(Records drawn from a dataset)
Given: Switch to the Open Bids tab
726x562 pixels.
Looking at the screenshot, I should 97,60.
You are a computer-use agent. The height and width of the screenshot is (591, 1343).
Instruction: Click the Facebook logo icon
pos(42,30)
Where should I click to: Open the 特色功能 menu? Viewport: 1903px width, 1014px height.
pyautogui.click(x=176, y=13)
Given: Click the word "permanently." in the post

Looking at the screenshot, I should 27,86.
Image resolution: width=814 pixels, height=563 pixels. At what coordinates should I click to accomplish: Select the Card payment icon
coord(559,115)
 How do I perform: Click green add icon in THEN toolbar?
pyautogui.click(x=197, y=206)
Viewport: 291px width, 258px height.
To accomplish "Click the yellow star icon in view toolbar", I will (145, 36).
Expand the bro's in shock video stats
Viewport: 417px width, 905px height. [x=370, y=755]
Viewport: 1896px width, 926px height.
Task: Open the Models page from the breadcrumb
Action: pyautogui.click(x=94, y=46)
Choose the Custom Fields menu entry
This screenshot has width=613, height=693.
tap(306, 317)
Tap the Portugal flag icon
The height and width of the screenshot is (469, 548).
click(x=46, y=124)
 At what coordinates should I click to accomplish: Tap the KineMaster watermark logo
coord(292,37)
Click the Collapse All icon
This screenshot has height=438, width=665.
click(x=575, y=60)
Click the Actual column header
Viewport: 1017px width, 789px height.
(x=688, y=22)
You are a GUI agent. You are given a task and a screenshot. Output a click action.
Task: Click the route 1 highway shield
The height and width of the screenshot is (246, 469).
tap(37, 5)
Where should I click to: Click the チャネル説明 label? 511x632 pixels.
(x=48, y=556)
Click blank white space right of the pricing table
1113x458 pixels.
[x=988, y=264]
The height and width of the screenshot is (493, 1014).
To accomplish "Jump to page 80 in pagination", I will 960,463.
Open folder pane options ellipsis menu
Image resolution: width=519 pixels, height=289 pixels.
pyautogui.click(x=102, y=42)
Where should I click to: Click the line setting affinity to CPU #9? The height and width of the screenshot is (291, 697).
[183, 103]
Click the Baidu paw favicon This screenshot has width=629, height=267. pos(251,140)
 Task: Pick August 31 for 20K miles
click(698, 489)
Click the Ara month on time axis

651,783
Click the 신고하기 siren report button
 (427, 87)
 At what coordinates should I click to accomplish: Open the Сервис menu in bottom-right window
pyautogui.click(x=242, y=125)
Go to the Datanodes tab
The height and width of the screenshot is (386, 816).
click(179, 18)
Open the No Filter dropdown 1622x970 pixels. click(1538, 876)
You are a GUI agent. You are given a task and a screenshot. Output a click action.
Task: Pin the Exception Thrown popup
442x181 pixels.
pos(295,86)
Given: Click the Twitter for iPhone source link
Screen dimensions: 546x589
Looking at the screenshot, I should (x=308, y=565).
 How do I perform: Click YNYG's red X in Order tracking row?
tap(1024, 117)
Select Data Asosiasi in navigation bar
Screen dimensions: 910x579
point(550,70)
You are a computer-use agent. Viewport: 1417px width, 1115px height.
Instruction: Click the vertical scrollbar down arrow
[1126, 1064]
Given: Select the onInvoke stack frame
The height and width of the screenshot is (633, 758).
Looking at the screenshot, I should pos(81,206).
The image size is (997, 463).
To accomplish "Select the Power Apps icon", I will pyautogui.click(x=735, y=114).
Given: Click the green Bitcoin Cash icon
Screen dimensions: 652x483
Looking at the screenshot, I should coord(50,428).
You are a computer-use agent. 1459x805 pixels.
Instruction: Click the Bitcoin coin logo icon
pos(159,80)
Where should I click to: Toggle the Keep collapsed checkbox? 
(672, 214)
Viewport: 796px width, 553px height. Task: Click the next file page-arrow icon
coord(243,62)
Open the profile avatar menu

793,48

GIVEN TASK
Tally how many lines of the records contain the string "accomplish", with case counting, and reply with the number alone.

OUTPUT OF THE TASK
6